Why are female veterans at risk for heart disease?

Major risk factors for heart disease and stroke include diabetes, smoking, high blood pressure, lack of physical activity, obesity and family history.

Veterans may have higher rates of some of these traditional risk factors such as smoking and obesity.

But female veterans face risks of heart disease and stroke for additional reasons: 

  • Diversity – As a group, female veterans are more racially and ethnically diverse than civilian women or male veterans, they often suffer more stress due to many factors.
  • Mental Health – Mental health issues that may result from the stresses of military service, such as post-traumatic stress disorder and depression, affect the heart health of female veterans, Haskell said.
  • Missed Symptoms – For women, the signs of heart problems are often subtler, so health care professionals may miss them. Women are also more likely to face gender disparities in their care, such as not receiving the same diagnostic tests as men.
  • Unhealthy Habits – Another problem, Haskell said, is that veterans can “rebound” into unhealthy habits after leaving the military — contributing to rapid development of cardiovascular risk factors.
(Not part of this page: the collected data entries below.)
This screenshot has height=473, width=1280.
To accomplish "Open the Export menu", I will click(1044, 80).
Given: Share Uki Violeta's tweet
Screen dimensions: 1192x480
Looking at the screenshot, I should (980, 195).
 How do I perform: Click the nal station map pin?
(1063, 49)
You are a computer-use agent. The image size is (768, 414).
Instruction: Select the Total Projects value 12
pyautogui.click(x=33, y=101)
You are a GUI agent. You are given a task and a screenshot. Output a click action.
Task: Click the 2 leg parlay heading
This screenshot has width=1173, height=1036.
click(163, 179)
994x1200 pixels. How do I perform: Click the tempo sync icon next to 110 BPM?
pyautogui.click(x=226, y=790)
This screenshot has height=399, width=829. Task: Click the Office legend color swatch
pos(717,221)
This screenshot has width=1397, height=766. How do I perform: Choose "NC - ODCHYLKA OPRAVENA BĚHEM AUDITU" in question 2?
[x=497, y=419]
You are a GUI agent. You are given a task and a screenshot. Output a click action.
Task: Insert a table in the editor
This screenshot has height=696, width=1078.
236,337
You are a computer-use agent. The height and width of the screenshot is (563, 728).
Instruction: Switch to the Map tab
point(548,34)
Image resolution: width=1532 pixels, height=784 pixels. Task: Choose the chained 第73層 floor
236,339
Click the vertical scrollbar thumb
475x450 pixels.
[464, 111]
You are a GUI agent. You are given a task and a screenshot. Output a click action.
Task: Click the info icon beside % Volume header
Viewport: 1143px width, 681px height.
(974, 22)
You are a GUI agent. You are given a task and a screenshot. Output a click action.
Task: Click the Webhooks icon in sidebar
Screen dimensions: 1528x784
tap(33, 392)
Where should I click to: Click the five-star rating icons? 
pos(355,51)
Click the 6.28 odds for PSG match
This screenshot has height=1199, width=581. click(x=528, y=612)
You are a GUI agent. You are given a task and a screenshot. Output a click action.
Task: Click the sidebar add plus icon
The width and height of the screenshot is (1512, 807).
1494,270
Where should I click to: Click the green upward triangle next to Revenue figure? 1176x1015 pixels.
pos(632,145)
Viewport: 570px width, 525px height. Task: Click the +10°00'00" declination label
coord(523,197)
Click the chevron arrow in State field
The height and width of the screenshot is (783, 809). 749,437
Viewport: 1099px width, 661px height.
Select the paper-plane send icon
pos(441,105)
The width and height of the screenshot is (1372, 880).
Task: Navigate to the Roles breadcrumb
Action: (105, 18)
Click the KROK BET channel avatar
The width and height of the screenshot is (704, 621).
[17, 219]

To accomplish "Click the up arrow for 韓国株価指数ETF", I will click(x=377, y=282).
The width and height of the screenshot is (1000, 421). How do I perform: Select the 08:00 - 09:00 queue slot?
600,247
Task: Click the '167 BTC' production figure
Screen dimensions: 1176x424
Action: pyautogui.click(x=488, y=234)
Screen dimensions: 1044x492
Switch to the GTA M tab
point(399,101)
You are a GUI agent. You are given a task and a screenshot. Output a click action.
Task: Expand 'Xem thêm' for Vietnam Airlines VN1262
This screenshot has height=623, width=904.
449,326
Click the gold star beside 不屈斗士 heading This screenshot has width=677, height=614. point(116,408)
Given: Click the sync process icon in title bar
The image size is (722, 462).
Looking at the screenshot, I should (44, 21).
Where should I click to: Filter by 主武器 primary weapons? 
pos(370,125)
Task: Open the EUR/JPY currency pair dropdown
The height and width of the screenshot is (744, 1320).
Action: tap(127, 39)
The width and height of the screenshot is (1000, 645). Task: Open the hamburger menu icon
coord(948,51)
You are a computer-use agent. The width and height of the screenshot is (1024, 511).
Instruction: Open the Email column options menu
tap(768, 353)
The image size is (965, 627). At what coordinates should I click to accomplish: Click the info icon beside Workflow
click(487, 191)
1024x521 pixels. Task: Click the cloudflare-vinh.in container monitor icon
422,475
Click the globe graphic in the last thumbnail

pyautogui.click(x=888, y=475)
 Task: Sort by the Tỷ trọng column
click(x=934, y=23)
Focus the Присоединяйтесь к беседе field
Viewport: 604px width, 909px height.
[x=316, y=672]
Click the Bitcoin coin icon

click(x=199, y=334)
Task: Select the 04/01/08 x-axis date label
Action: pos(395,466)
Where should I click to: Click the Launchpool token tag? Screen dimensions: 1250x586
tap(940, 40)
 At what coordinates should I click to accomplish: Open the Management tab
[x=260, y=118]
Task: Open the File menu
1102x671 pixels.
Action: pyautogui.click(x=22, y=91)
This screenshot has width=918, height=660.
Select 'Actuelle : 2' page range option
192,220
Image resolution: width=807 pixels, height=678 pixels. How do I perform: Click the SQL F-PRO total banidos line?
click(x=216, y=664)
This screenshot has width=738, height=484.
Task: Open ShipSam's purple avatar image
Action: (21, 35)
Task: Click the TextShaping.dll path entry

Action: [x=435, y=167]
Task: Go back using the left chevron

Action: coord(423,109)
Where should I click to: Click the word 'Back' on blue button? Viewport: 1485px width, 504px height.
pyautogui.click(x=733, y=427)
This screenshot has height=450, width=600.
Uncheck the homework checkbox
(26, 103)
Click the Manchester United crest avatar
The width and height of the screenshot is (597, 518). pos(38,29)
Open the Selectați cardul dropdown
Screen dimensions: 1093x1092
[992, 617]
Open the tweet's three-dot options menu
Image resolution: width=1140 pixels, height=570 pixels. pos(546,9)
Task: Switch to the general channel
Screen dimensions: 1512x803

How can female veterans help prevent heart disease?

Female veterans can take several steps to improve their heart health, including getting preventive care and having basics such as blood pressure, weight and cholesterol checked.

Those basics are among seven key risk factors targeted by the AHA’s Life’s Essential 8, which outlines lifestyle changes that can help anyone achieve ideal heart health: 

  1. Eat better
  2. Get active
  3. Quit smoking
  4. Get healthy sleep
  5. Lose weight
  6. Control cholesterol
  7. Reduce blood sugar
  8. Manage blood pressure

Specialized Support for Women Veterans

Female veterans should seek health care professionals who understand how their military experience can have lifelong effects on their health, Haskell said.

At each VA medical center, a women’s veterans program manager (advocate) assists female patients, she said. The VA also offers mental health screenings at primary care visits so veterans can get help quickly. Studies have linked mental illnesses with poorer heart health.

VA focuses on ensuring female veterans have the services they need for both their physical and mental health.

The VA also offers education services on topics such as nutrition and diabetes. And during the COVID-19 pandemic, virtual telehealth visits have increased, Haskell said.

Warning signs

Heart and stroke symptoms may differ in women:

  • Chest pain is the most common sign of heart attack in both women and men.
    But women are somewhat more likely than men to experience some of the other common symptoms, particularly shortness of breath, nausea/vomiting and back or jaw pain.
  • Stroke signs in men and women are the same.
    These include face drooping, arm weakness, speech difficulty and problems with vision, balance and coordination. But women can have other, less obvious signs: general weakness, disorientation, confusion, memory problems, fatigue, nausea or vomiting.

“The best advice is for women to pay attention to their bodies and any symptoms they are having,” Haskell said. “If something doesn’t seem right, don’t hesitate to get medical care.”